26/08/2018

No 238

Les ECHOS de DAZ # 238

Tout est dans la rue:

 

Il n'est pas, pour l'observateur, d'actions dans la vie qui ne puissent offrir quelque chose digne d'être remarqué. (Pierre-Jules Stahl)


En balade pédestre dans mon quartier, j'entrevois, malgré une acuité visuelle déficiente, une voiture dont la conductrice essaie de la stationner latéralement en montant la rue de Moillebeau ou serait-ce déjà l'avenue Moïse-Duboule, peu importe. Certes un stationnement latéral en montée n'est pas toujours facile, mais il n'en demeure pas moins vrai qu'en 3 tentatives et 6 manœuvres, on devrait y arriver. C'est du moins ce qui était demandé lors des examens pour le permis de conduire, il y a 59 ans. Il est vrai qu'actuellement, cette fonction n'est plus exigée par les experts de l'OCAN. (Office Cantonal des Automobiles et de la Navigation, et pour cause.

 

Toujours est-il que notre bonne dame s'arrêta presque au milieu de la chaussée pour commencer ses tentatives. Tout d'abord, ce fut la roue arrière droite qui chopa la bordure du haut trottoir , et malgré plusieurs essais, le véhicule ne monta pas sur ledit trottoir. Alors nouvel essai en avançant d'abord puis en reculant avec un angle un peu moins grand qui fit que la voiture se retrouva à environ un mètre du trottoir. La rue étant relativement étroite, les embouteillages se formèrent aussi bien devant que derrière.

La situation ne permettait donc pas le stationnement idoine et empêchait le trafic de passer correctement si bien qu'une troisième tentative fut entamée.

 

Et je ne sais pas si vous le savez, mais quand un piéton observe avec assiduité un ou une quidam qui tente de stationner son char, la manœuvre devient encore plus difficile pour celui ou celle qui conduit, et le stress étant mauvais conseiller, il arrive que d'aucuns fassent n'importe quoi et même le contraire.

 

L'affaire se poursuivit donc par encore plusieurs manœuvres, souvent à plein gaz, mais avec peu d'embrayage, d'où un bruit tonitruant, des touchettes par devant et par derrière et probablement de la transpiration que je ne parvins pas à voir.

 

Finalement le stationnement fut réalisé.
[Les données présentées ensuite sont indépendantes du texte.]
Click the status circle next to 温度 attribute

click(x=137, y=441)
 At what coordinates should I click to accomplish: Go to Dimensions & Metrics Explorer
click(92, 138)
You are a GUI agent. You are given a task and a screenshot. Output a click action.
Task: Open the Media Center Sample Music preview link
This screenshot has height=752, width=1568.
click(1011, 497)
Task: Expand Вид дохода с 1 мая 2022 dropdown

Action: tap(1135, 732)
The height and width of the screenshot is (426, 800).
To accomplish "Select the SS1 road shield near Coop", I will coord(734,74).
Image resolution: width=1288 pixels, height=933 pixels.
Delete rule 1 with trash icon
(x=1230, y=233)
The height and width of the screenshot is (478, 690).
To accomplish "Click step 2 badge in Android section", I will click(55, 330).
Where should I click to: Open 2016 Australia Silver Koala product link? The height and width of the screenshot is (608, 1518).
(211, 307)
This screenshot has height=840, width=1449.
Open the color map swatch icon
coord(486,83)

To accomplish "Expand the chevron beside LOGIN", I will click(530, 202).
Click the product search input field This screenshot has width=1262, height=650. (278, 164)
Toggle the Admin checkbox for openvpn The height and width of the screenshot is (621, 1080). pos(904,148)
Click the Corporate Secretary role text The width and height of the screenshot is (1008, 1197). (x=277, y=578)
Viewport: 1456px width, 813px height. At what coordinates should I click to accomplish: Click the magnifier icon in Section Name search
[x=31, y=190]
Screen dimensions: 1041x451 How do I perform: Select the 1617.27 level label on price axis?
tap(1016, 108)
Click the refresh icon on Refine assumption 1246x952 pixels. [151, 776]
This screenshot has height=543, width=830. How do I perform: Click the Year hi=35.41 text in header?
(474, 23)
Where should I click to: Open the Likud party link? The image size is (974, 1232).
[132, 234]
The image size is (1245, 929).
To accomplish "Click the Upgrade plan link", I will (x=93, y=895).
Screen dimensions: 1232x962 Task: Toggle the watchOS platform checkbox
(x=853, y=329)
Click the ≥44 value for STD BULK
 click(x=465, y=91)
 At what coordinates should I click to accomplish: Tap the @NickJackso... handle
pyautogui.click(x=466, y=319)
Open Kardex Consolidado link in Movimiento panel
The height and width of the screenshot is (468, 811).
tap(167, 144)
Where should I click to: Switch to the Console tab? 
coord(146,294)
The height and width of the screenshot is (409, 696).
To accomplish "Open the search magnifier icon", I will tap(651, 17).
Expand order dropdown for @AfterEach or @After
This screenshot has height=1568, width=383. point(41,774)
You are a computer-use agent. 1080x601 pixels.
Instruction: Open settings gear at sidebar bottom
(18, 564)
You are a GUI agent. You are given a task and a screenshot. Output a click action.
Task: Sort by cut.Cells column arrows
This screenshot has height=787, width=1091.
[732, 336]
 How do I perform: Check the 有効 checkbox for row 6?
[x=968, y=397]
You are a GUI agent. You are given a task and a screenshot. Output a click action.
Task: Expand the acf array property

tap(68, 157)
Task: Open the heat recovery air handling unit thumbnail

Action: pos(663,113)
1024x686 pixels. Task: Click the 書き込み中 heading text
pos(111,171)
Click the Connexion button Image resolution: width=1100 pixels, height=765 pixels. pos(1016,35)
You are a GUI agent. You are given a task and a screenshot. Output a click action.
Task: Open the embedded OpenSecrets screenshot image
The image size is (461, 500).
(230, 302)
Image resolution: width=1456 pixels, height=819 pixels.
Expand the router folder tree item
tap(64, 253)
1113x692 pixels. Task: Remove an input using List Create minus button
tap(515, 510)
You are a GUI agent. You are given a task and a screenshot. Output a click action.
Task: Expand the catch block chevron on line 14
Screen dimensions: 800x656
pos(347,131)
Le trafic pu enfin reprendre et certains conducteurs ne purent s'empêcher de klaxonner en passant devant la voiture qui stationnait. Comme j'étais toujours présent, la gentille conductrice baissa la fenêtre droite de sa voiture et déclara tout de go: - c'est allé, n'est-ce pas Monsieur, mais ce fut un peu laborieux! Sur quoi je ne réagis point. Puis elle ajouta: - vous savez, j'ai passé mon permis avant la guerre alors j'ai un certain âge. Je m'apprêtais à lui demander de quelle guerre elle parlait, mais mon éducation et mon savoir-vivre reconnus m'empêchèrent de le faire. Puis elle sortit de la voiture visiblement pour prolonger la discussion. Elle me dit alors qu'elle avait 95 ans et que pour elle, il devenait difficile de conduire avec tous ces travaux, cette circulation à Genève, le manque de place de stationnement et les gens qui klaxonnent pour un rien. Je compatis en opinant du chef mais me tus sur le moment. Puis calculant rapidement qu'elle n'était pas vraiment loin de la première guerre mondiale de 1914/1918 (2018 – 95 = 1923), je repris la parole en lui disant gentiment et en souriant: - vous devriez peut-être transiter sur les TPG pour Transports Publics Genevois! Et là, vexée, que dis-je outrée, elle enchaîna: - alors ça jamais Monsieur! Puis elle s'en alla allégrement comme si de rien s'était passé. C'est la vie!

 

Sur ce, excellent dimanche à tous mes lecteurs!